Entries supplied:
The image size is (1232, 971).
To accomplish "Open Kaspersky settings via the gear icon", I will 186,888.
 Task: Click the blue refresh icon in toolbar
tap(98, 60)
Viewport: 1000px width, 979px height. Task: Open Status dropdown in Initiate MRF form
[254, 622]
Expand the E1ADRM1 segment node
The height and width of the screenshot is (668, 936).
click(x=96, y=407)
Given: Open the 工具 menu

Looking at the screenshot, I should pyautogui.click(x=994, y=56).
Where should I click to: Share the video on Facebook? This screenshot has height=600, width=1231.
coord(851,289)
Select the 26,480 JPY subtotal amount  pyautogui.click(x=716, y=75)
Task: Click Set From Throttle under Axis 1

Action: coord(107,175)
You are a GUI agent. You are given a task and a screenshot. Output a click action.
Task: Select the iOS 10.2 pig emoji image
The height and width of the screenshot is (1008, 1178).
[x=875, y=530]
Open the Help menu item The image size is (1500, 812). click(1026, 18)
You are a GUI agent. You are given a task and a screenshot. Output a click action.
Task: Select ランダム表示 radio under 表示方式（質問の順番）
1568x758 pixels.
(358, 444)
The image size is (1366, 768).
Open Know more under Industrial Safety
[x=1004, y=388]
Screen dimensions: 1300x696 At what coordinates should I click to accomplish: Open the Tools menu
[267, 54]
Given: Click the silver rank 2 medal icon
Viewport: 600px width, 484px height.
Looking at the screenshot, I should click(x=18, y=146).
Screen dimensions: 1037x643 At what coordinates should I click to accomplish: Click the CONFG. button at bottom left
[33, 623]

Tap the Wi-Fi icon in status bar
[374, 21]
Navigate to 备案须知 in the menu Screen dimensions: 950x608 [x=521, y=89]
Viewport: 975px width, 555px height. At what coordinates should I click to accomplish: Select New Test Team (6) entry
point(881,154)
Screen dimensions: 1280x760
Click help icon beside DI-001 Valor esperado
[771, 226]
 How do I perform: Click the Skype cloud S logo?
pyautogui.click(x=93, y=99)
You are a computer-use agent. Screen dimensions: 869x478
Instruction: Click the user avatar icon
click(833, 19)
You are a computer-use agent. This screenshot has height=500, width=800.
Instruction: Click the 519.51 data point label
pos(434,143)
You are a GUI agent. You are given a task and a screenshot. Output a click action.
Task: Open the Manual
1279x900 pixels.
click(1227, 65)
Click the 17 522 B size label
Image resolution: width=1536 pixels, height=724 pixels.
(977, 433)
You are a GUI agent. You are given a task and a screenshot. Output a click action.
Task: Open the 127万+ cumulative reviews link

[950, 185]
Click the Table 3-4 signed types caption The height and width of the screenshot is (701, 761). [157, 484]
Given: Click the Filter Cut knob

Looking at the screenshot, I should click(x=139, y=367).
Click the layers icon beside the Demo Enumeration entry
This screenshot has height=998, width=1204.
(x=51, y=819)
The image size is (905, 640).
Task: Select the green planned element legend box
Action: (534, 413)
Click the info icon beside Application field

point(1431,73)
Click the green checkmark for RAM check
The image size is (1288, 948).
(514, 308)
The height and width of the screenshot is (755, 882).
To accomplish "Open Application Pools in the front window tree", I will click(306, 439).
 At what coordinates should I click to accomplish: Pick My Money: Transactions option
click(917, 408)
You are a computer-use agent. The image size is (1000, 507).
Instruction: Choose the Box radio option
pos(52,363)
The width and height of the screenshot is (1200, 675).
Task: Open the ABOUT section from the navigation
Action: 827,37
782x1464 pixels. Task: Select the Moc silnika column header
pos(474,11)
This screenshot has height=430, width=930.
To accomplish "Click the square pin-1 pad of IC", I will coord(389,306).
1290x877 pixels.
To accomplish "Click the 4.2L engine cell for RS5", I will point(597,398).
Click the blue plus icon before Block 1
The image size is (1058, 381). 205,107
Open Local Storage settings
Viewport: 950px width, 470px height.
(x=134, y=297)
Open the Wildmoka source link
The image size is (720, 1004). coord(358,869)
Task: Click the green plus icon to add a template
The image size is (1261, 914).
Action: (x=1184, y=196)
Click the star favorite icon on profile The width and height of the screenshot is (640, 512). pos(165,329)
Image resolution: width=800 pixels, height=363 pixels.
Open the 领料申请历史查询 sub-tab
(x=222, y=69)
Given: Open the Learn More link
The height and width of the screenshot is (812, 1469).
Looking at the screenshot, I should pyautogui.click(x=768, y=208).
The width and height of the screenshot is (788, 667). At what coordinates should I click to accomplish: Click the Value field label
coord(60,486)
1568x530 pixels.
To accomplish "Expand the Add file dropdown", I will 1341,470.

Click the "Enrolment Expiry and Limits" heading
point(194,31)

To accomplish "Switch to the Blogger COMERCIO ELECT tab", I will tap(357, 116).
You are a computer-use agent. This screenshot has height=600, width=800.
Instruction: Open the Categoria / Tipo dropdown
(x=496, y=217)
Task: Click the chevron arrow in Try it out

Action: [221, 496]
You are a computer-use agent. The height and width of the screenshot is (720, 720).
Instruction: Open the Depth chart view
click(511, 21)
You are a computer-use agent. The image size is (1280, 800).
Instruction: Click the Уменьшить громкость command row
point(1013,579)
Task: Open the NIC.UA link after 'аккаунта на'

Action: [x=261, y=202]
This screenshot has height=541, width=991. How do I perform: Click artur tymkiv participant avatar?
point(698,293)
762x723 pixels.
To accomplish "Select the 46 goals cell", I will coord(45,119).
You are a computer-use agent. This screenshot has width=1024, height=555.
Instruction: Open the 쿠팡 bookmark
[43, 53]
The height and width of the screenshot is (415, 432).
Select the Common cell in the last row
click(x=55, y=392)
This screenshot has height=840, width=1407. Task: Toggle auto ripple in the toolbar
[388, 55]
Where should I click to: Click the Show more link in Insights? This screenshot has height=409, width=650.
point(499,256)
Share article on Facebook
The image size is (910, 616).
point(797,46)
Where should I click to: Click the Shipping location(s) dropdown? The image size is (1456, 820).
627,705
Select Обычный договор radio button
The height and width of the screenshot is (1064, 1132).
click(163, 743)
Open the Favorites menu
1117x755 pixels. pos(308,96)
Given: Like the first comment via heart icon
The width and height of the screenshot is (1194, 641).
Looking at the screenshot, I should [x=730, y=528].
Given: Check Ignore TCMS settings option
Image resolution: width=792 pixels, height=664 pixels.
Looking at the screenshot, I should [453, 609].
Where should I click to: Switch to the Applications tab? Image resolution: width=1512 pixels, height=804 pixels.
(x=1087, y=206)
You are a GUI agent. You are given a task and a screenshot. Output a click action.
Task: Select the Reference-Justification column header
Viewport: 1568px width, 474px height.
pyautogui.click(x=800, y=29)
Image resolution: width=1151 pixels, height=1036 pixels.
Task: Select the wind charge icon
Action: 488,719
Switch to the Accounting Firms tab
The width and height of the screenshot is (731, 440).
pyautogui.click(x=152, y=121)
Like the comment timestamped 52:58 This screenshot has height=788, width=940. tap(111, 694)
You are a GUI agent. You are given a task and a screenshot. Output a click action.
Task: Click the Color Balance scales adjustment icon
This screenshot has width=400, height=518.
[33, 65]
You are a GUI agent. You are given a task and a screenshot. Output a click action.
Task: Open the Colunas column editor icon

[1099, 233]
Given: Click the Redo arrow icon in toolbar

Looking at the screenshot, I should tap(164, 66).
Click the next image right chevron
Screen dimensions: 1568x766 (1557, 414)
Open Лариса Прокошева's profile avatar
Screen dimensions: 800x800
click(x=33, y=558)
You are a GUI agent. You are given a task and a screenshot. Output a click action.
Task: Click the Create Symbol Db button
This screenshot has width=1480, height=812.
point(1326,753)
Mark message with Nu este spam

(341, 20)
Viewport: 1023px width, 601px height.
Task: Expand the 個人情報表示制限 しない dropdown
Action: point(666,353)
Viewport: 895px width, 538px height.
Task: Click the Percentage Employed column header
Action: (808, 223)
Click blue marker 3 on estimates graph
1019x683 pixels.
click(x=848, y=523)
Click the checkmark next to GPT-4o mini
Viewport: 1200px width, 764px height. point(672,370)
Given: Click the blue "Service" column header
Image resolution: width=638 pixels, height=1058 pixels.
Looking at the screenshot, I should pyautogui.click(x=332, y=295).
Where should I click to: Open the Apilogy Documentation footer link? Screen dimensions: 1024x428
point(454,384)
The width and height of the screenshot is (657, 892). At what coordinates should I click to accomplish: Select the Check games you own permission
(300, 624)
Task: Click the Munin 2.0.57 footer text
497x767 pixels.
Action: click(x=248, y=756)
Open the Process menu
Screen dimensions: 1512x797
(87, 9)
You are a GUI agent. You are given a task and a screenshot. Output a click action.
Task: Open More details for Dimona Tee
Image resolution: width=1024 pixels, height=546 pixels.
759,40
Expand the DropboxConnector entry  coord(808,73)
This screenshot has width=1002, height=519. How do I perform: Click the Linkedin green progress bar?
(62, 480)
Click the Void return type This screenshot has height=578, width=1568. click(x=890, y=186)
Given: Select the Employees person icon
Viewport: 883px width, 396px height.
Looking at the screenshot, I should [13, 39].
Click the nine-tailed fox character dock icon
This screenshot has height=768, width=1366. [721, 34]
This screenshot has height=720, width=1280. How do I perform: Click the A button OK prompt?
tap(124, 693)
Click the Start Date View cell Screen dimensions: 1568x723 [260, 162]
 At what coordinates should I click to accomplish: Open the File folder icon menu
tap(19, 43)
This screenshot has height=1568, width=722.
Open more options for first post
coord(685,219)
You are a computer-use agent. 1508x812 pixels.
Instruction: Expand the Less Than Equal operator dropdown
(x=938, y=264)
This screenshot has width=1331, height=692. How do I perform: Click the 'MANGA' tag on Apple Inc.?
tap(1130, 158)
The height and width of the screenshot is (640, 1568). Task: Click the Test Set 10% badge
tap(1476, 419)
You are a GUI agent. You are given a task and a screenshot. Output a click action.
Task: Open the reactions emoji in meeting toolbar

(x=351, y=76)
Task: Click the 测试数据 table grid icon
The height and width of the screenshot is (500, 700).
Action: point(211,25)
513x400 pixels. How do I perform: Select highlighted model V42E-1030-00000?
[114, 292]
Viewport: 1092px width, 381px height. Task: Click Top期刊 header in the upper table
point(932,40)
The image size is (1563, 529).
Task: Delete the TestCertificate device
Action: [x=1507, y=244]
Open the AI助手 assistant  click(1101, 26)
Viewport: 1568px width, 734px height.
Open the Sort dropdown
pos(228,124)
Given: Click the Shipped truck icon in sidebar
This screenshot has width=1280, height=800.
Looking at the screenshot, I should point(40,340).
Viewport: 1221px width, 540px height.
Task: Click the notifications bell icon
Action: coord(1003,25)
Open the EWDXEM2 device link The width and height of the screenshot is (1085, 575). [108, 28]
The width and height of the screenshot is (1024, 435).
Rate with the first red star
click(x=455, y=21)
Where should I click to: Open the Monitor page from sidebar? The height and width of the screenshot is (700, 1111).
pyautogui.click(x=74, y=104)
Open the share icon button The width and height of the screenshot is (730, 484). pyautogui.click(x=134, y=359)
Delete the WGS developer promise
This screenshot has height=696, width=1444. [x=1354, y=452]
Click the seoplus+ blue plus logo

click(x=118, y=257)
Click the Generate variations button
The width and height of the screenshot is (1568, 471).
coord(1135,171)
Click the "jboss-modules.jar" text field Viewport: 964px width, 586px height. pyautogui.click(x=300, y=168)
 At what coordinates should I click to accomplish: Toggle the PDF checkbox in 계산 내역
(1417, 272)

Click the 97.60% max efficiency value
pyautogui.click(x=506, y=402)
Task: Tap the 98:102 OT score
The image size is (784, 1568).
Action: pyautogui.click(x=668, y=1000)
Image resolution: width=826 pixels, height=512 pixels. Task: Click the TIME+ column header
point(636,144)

Exercise aim:
Give the number of lines that include the word "profile" in the listing. Nothing else belongs in the reply.

Answer for the task:
2